Different results for the same code based on notebook age

I have two notebooks, one older (from sometime in spring 2016 I guess) and one created just yesterday. Both import the icepick library and do some checks. Surprisingly, some of the same checks produce different results, namely a check testing whether icepick.assign always creates a new object or not. Even if I replace the contents of the very first code box with the exact same code:

const i = require('icepick');
const base = { foo: { bar: 'BAZ' } };
base === i.assign(base, {})

the result is different. Since this is a feature that has been changed in the latest release of icepick, I’m guessing that RunKit is somehow caching the versions of imported libraries per notebook. This either needs to be removed, made optional, or at least made transparent.

Hi hon2a,

Let me explain what’s up. When you require a package in a notebook, we shrinkwrap it to that version. That way, if you return a month from now, it won’t update without you realizing. However, if you start a new notebook, we will grab the latest version of that package.

It’s a lot like creating a new project, npm install package. If you return to that project on your hard drive a month from now, it will still use the package from that day. However if you make a new project and npm install package again, it will pull the latest version.

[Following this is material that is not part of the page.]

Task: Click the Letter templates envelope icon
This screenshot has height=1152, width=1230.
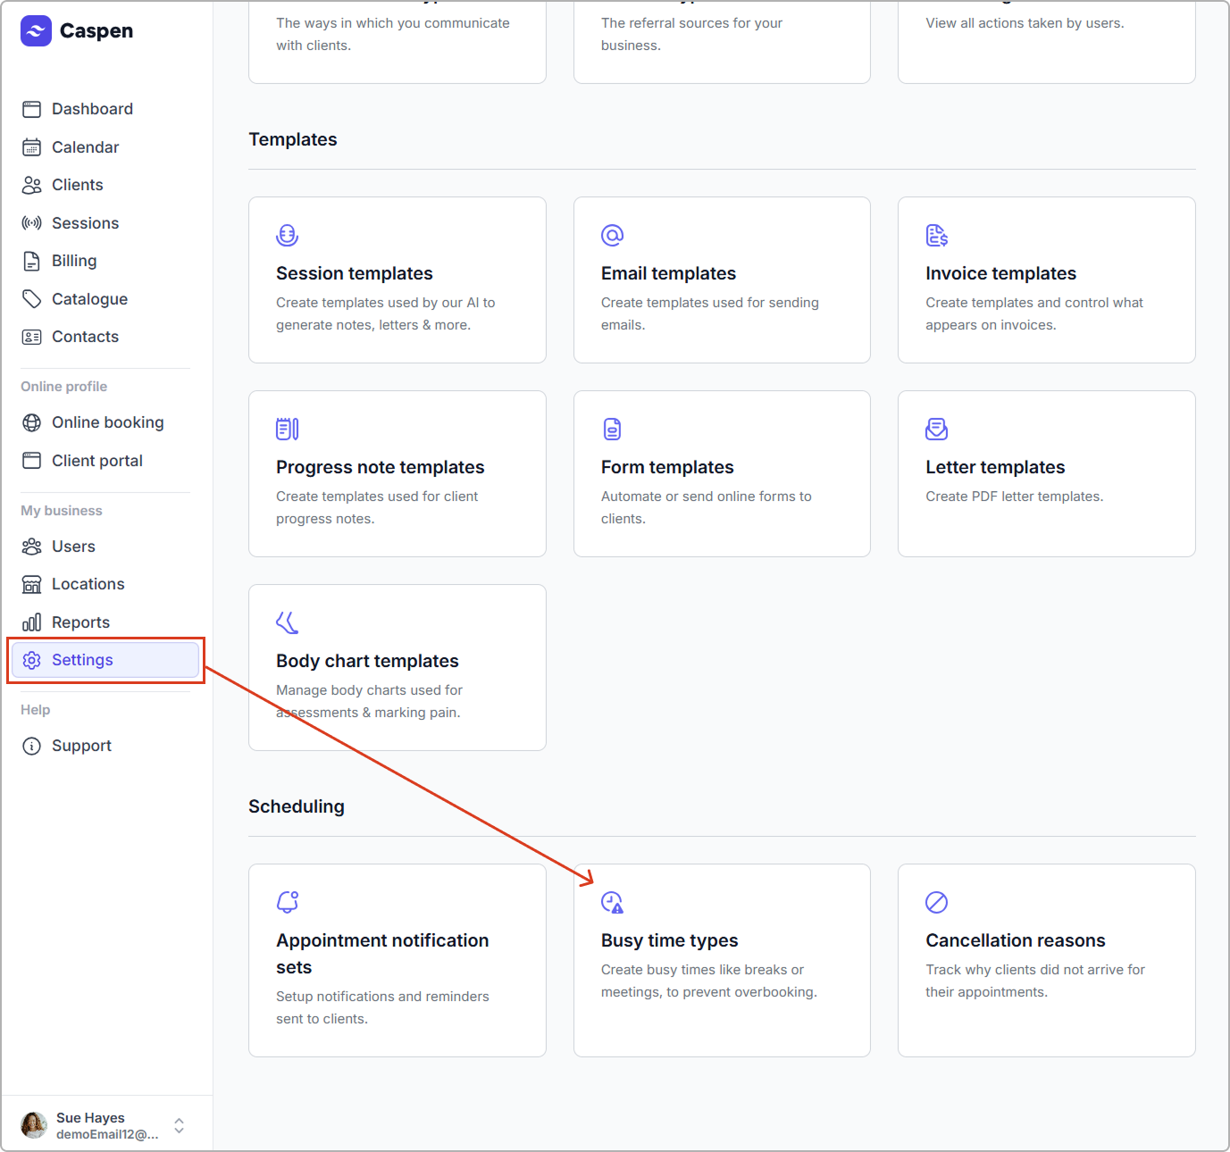Action: [x=936, y=430]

If you go to your old notebook and do require(“icepick/package.json”) you’ll see the version is 1.1.0. If you go to the other one, it is 1.3.0. If in the new notebook you instead require (“icepick@1.1.0”), it will behave the same as the old one. The problem is that we don’t make this obvious so the confusion is completely warranted. We are working on updating the UI to actually SHOW the version currently in use right next to the package, and allow you to change it as well.

If you want to have the new notebook use the OLD package, the process is simple, just require(“icepick@VERSION”).

Hope this helps!

Thanks!

Francisco

Thanks for the explanation!

This makes absolute sense, it’s just a question of transparency. Great to hear you’re already working on that.